Netflix and the HY bond market
Speaking of which, we read with interest that Netflix increased its cash burn from $1.7bn last year to $2.5bn this year on rising content costs. The content is really great, which is what you would expect for a company that has produced 4 of the 10 most expensive TV series ever made. And that (unlimited) blockbuster content only costs four people in the newly enlarged Snap Shots household £5.99 a month. Netflix produces and distributes this content at an operating margin of 4.6%.
That cost is almost too good to be true. If you consider that renting a single movie from the app store costs about £3.99 and Apple and the average content creator make a 20%+ margin each. Netflix has (smartly) been funding its content cash burn via the bond market since 2013. Its argument is that the upfront cost of content will be paid back over time. There are too many moving parts to go into more detail in a Snap Shot but it would come as no surprise to say this is a very finely balanced risk for a bondholder, especially when that money is being extended at an average “unsecured” cost of capital of 4.75%.
Tesla, another giant cash burner on its outlay for the much anticipated Model 3, also tapped the bond market at 5.3% unsecured to help balance its finances. We highlight these deals to illustrate some of the enormous risk High Yield bond investors are willing to take in the current market, which is one of the reasons we remain extremely cautious on this asset class.

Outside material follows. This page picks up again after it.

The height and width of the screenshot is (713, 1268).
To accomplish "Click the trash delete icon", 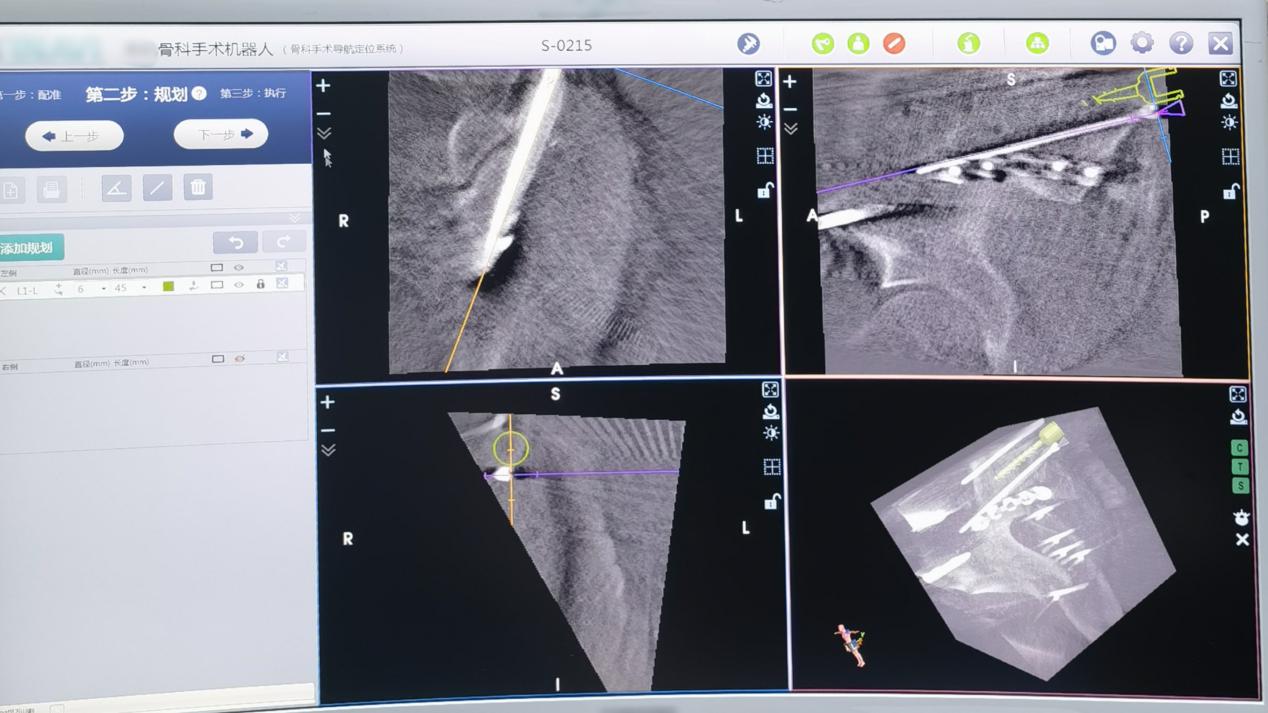I will tap(198, 187).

In the last episode of Ozark that we watched it was the end of the tourist season and visitors were departing from the Missouri summer resort. We note that there are an increasing number of tourists arriving in the credit market. Bank capital saw an influx of corporate High Yield investors this summer. CLO equity and mezz has seen new arrivals from the hedge fund and family office community. The numbers of tourists arriving are not causing us any concern yet but we are monitoring their numbers and are wary of any rowdy behaviour. We therefore continue to remain constructive on both of these asset classes.
We think the market may be underestimating how close we came to a Washington collapse. Rumours are that the director of the National Economic Council, Gary Cohn, had written his resignation letter last week after Trump’s Charlottesville comments. We think this could have sent the markets into a tailspin. Thankfully for investors he put his personal disagreements with the statements aside and stepped up for his country and the markets.
… and Rome
Back in Europe we note that Berlusconi has again floated the idea of a parallel currency to help form a coalition with the far right Northern League ahead of elections early next year. According to Citibank, more than two thirds of Italian voters currently support parties with an anti-euro stance. Italexit is still a low probability event but the risks have shifted. We have highlighted Italian elections as a risk for some time and continue to watch developments closely.